My nth QE2 rant provoked by Roger Farmer



I have a partito preso (publicly stated position) so caveat lector, but on figure 1 vertical line for I say humbug. The Jackson hole conference is the earliest possible date for QE2, but the figure shows it is about two months after the S&P 500 turned up. This is not how event studies are done. One might look at the hour when Bernanke made his speech, or the day or evem the week, but the idea that asset prices are sticky, so what's a couple of months is nonsense.

The link is out of place as iPaste with an iPad

http://economistsview.typepad.com/economistsview/2012/05/central-banks-should-do-much-more.html

Also, as you argue above, the general equilibrium effect of monetary loosening shouldn't outweigh the direct effect. QE2 was purchases of 7 year Treasury notes whose price went down. This is what one would expect if something else caused higher forecast growth.

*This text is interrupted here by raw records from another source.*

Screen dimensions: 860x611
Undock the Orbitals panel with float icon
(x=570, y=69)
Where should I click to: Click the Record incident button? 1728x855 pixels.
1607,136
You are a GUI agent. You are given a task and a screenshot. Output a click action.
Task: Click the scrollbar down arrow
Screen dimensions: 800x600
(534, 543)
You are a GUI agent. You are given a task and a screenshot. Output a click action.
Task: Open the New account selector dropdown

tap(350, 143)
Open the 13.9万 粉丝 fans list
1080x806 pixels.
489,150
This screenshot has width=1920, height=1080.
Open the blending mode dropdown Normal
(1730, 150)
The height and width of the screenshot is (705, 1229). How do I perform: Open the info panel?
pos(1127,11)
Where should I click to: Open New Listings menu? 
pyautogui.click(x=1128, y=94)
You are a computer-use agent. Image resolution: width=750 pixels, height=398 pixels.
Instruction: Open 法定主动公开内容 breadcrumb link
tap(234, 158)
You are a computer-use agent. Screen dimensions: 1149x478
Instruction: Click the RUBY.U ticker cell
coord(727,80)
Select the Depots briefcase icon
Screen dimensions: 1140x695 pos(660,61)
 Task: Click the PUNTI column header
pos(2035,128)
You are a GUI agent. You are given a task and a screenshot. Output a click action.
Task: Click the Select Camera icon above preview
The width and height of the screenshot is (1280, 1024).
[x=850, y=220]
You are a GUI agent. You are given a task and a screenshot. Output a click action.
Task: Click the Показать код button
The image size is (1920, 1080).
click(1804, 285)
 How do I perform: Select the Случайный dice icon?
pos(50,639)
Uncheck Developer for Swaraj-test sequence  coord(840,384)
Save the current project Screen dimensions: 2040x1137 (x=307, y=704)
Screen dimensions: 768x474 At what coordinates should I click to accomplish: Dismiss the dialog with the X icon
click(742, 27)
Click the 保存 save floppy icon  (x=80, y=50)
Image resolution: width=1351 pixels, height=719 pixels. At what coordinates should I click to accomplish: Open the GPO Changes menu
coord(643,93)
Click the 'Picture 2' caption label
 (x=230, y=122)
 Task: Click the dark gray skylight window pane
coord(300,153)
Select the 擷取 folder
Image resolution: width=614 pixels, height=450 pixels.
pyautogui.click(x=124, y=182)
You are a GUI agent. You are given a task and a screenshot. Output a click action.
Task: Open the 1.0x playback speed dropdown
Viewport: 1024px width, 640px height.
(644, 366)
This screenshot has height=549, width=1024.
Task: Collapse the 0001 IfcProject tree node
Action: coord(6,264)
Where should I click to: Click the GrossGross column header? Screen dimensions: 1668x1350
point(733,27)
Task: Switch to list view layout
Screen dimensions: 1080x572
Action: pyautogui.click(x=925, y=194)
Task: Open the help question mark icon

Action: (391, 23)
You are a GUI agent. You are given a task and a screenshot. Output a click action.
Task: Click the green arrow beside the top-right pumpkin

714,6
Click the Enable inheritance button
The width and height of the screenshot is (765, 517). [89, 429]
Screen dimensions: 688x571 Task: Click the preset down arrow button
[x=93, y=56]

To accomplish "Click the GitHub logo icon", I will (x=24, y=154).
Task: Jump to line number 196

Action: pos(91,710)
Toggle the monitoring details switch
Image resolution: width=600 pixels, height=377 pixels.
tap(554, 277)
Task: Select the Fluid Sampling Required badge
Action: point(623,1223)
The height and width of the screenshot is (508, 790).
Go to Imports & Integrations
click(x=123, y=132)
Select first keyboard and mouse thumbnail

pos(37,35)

Note, I am not talking about QE1. My objection is to the assumption that RMBS and 7 year Treasuries are exactly the same things, so one can evaluate the effect of purchasing that thing. I think it is fully fair to say that almost everyone who writes about QEn bases their analysis on this maintained assumption. Joe Gagnon (who is a person of some importance in the literature) advocates more purchases of RMBS. The idea is (and always has been) for the Fed to remove risky assets from the market, so the point is low quality as well as high quantity. Ignoring the difference between RMBS and Treasury notes weakens the case and makes it easier for Fed conservatives to obtain a compromise in which QE3 (or 4 counting Twist) is allowed only so long as it is as close as possible to a worthless open market exchange of almost identical assets.